For myself, it seems indisputable that an awful lot of what some people regard as 'random' is not in fact random. But again, I can't convince everyone else of this, and I would actually prefer that people not believe anything based on what I say. My hope is that they'd just leave the possibility a little bit more open.
I know that when I use the word 'ignorant' this sounds like a condemnation of the other person, and I apologize for that, but I don't mean it that way. I am also ignorant. I'm just trying to describe how I perceive the thought, based on the Latin root of the word.
So beyond the details that we regard as 'physical', I do think that much of the bouncing ball is a part of some other computer. There is apparently something like karma, some kind of connection with thought, and some kind of connection with something that we try to understand when we think about parallel worlds. And there is some flexibility for the physical world, for the ball, to behave in ways that we don't at all expect, for reasons that are outside of the physical ball, as we understand it. Likewise for the appearance of a man walking, as viewed externally, or how that man experiences himself. Whether someone else believes the experiences that inform my views are real or delusional doesn't matter to my essential point though. To whatever extent the nature of a physical object is included within what it is, it is its own simulator. The dichotomy suggested in the 'thought experiment' breaks down and goes away because to some extent the world can be known to be not a simulation, and to some extent it can be known to be part of a simulation of sorts, much of which is beyond us. Obviously none of us understand this more than just a little. My point is merely that its possible to understand it enough that the thought becomes falsifiable, albeit with some degree of difficulty.
If your point has been that these things are really difficult to falsify with any degree of confidence, and you have been using the word 'unfalsifiable' as a shorthand for that, then maybe we have been largely in agreement already.

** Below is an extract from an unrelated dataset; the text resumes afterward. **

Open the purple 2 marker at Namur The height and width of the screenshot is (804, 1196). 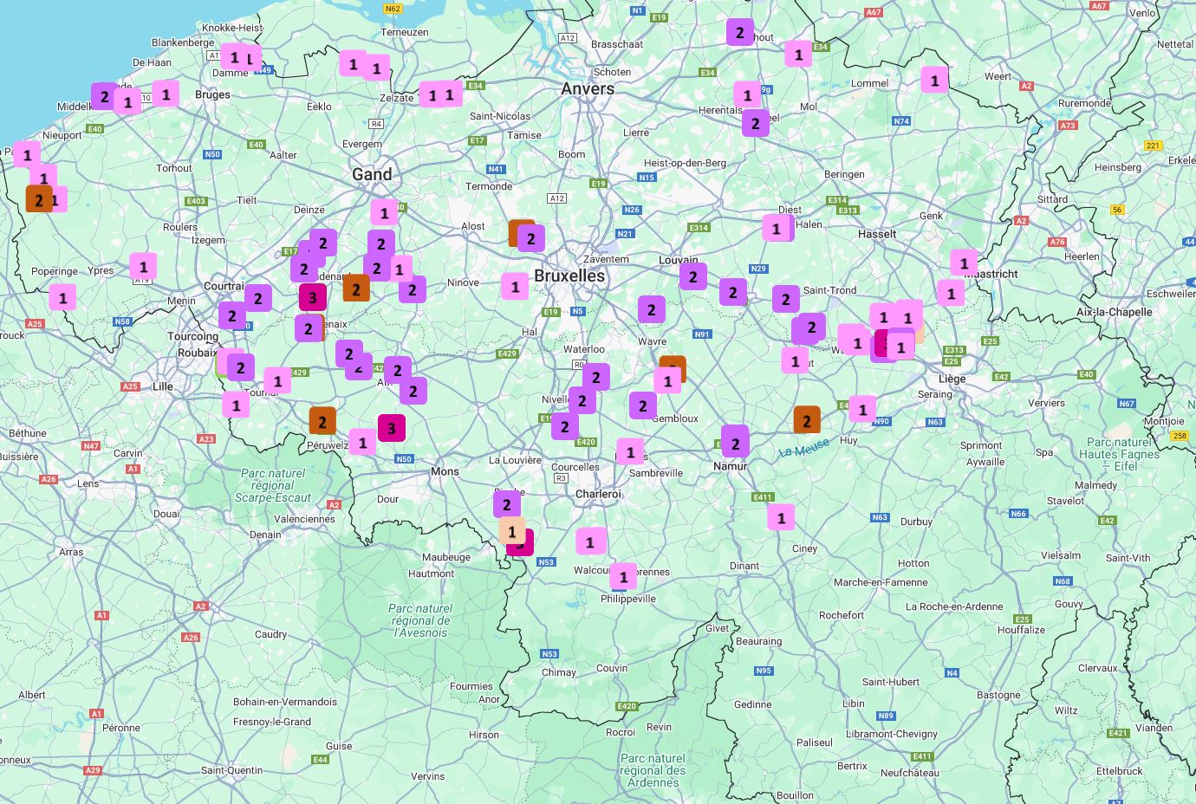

By the way, I would guess that a machine can probably be made to be conscious. I've implied that I believe in something like fate, that there is some kind of non-local, non-causal interaction between things which is not understood. Given that, I think that to whatever extent you have the machinery of a 'brain', with memory, and interconnections, and some means of being manipulated by Luck, its already intelligent. Maybe it can't be intelligent in the same sense that a human is, because of physical capabilities it lacks due to the way it was built. But if some kind of providence or fate is real, which it very much seems to be to me, based on my life experiences, then everything is a part of something that is intelligent because of the non-locality of the action of that mind. Add capability, and it becomes a more significant part of that mind, and gains an identity inherent to its own memory and dynamics and insulation from other objects. The 'ghost in the machine' is always there already, wherever the machine is.